◆ TASK BRIEF
Every line of the data should be output word for word.

◆ PROVIDED RECORDS
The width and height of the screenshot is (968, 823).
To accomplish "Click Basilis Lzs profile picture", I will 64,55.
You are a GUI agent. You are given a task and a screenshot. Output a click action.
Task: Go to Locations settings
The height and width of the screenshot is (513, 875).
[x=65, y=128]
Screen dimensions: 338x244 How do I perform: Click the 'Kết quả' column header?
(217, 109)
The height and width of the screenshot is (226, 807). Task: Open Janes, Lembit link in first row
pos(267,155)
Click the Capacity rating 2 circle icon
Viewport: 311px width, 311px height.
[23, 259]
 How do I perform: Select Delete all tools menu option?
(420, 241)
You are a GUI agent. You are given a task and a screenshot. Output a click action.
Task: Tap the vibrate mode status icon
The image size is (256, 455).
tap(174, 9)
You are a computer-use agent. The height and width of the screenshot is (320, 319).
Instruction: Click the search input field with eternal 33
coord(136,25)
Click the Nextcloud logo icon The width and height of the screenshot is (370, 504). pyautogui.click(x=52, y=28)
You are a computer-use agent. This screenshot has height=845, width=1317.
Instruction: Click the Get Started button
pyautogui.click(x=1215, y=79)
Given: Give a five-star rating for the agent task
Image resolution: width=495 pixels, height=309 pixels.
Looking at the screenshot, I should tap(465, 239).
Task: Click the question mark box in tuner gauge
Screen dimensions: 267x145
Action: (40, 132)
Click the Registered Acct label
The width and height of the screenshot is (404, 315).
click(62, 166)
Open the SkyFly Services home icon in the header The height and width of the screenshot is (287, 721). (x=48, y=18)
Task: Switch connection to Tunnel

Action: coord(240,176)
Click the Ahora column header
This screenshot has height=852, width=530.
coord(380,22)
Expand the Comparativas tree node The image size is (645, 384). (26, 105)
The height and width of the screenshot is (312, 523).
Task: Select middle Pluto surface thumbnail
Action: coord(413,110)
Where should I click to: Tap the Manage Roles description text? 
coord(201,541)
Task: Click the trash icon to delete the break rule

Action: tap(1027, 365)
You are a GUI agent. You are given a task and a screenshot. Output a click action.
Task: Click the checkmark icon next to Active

◆ ANSWER
The width and height of the screenshot is (968, 823).
To accomplish "Click Basilis Lzs profile picture", I will 64,55.
You are a GUI agent. You are given a task and a screenshot. Output a click action.
Task: Go to Locations settings
The height and width of the screenshot is (513, 875).
[x=65, y=128]
Screen dimensions: 338x244 How do I perform: Click the 'Kết quả' column header?
(217, 109)
The height and width of the screenshot is (226, 807). Task: Open Janes, Lembit link in first row
pos(267,155)
Click the Capacity rating 2 circle icon
Viewport: 311px width, 311px height.
[23, 259]
 How do I perform: Select Delete all tools menu option?
(420, 241)
You are a GUI agent. You are given a task and a screenshot. Output a click action.
Task: Tap the vibrate mode status icon
The image size is (256, 455).
tap(174, 9)
You are a computer-use agent. The height and width of the screenshot is (320, 319).
Instruction: Click the search input field with eternal 33
coord(136,25)
Click the Nextcloud logo icon The width and height of the screenshot is (370, 504). pyautogui.click(x=52, y=28)
You are a computer-use agent. This screenshot has height=845, width=1317.
Instruction: Click the Get Started button
pyautogui.click(x=1215, y=79)
Given: Give a five-star rating for the agent task
Image resolution: width=495 pixels, height=309 pixels.
Looking at the screenshot, I should tap(465, 239).
Task: Click the question mark box in tuner gauge
Screen dimensions: 267x145
Action: (40, 132)
Click the Registered Acct label
The width and height of the screenshot is (404, 315).
click(62, 166)
Open the SkyFly Services home icon in the header The height and width of the screenshot is (287, 721). (x=48, y=18)
Task: Switch connection to Tunnel

Action: coord(240,176)
Click the Ahora column header
This screenshot has height=852, width=530.
coord(380,22)
Expand the Comparativas tree node The image size is (645, 384). (26, 105)
The height and width of the screenshot is (312, 523).
Task: Select middle Pluto surface thumbnail
Action: coord(413,110)
Where should I click to: Tap the Manage Roles description text? 
coord(201,541)
Task: Click the trash icon to delete the break rule

Action: tap(1027, 365)
You are a GUI agent. You are given a task and a screenshot. Output a click action.
Task: Click the checkmark icon next to Active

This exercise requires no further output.